Netflix is a leading entertainment company that pushes the boundaries of storytelling and technology. They are seeking a Software Engineer L5 to lead the automation and validation of their edge platform, ensuring the reliability and performance of their content delivery systems.
Responsibilities:
- Own and build scalable testing infrastructure and end-to-end automated validation for edge appliances, covering functional, resiliency, performance, and upgrade and rollback testing, with high reliability, strong observability, and clear release gates, including tests that validate the platform can meet scaling and performance requirements under production-like workloads
- Improve failure triage with AI-assisted tooling that reduces time-to-detection and time-to-resolution
- Lead and mentor engineers building and maintaining test automation and release qualification
- Partner with OS, security, hardware, and application teams to ensure validation keeps pace with rapid product development
- Debug complex regressions across hardware/firmware/OS boundaries and collaborate cross functionally to drive fixes to resolution
- Build dashboards and alerting for regression detection, performance drift, and release readiness
Requirements:
- 10+ years software engineering experience (or equivalent depth), including ownership of CI/CD systems and architecting large scale test automation
- Strong coding ability in Python, Rust and or Go, with comfort writing shell scripts
- Deep hands-on experience with Linux and/or FreeBSD in systems contexts (boot, networking and storage)

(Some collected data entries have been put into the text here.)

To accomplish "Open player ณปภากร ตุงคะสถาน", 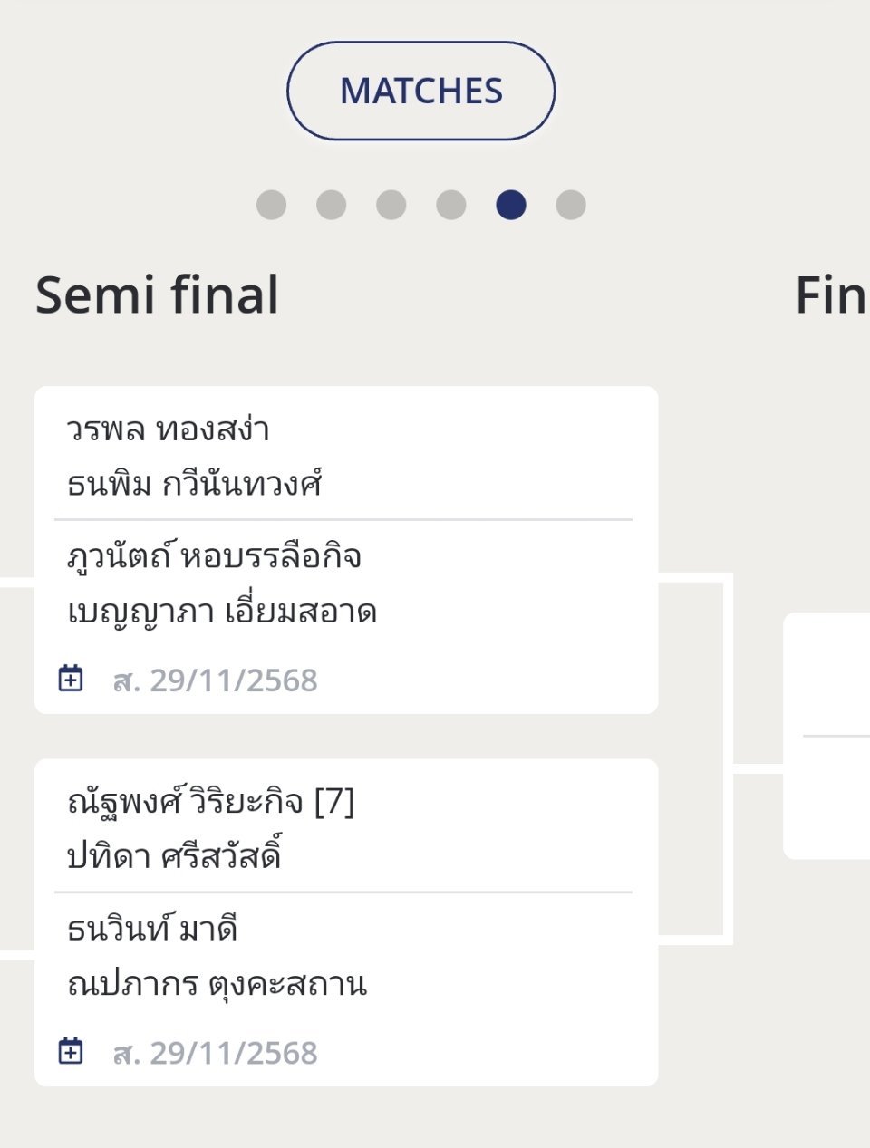I will 217,985.
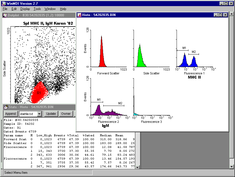This screenshot has width=235, height=177.
Task: Open the File menu
Action: pos(5,9)
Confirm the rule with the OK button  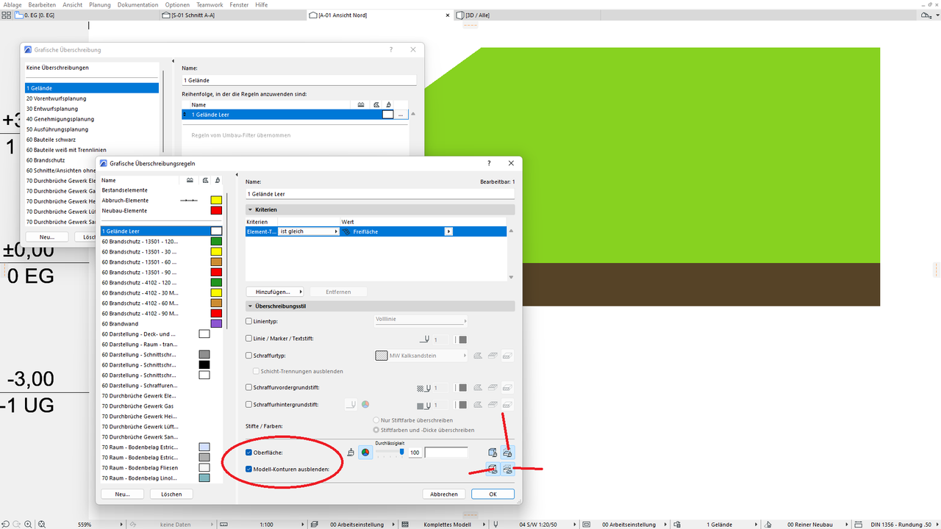(x=493, y=494)
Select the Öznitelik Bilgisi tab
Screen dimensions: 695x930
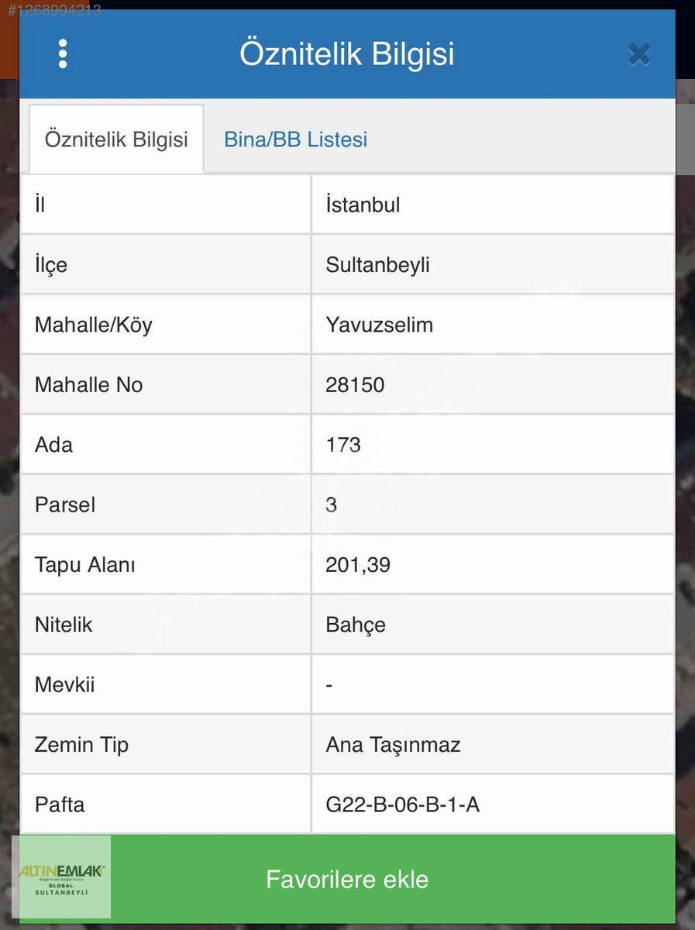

- Strong ability to design, build, and operate cloud services that support CI/CD and test automation, including maintaining service reliability, scalability, observability, and cost efficiency
- Experience designing automated test frameworks for reliability, performance, hardware-in-loop, integration testing
- Proven ability to provide technical leadership across teams through setting standards, mentoring, and owning roadmaps
- Experience with modern CI systems and build and release pipelines such as GitHub Actions, Jenkins or similar tools
- Strong debugging skills across distributed systems and low-level systems boundaries using logs, metrics, tracing, and performance tooling
- Proficiency working on highly distributed systems
- Using AI tools for operational triage (log clustering, anomaly detection), with a pragmatic approach (guardrails, fallback paths, auditability)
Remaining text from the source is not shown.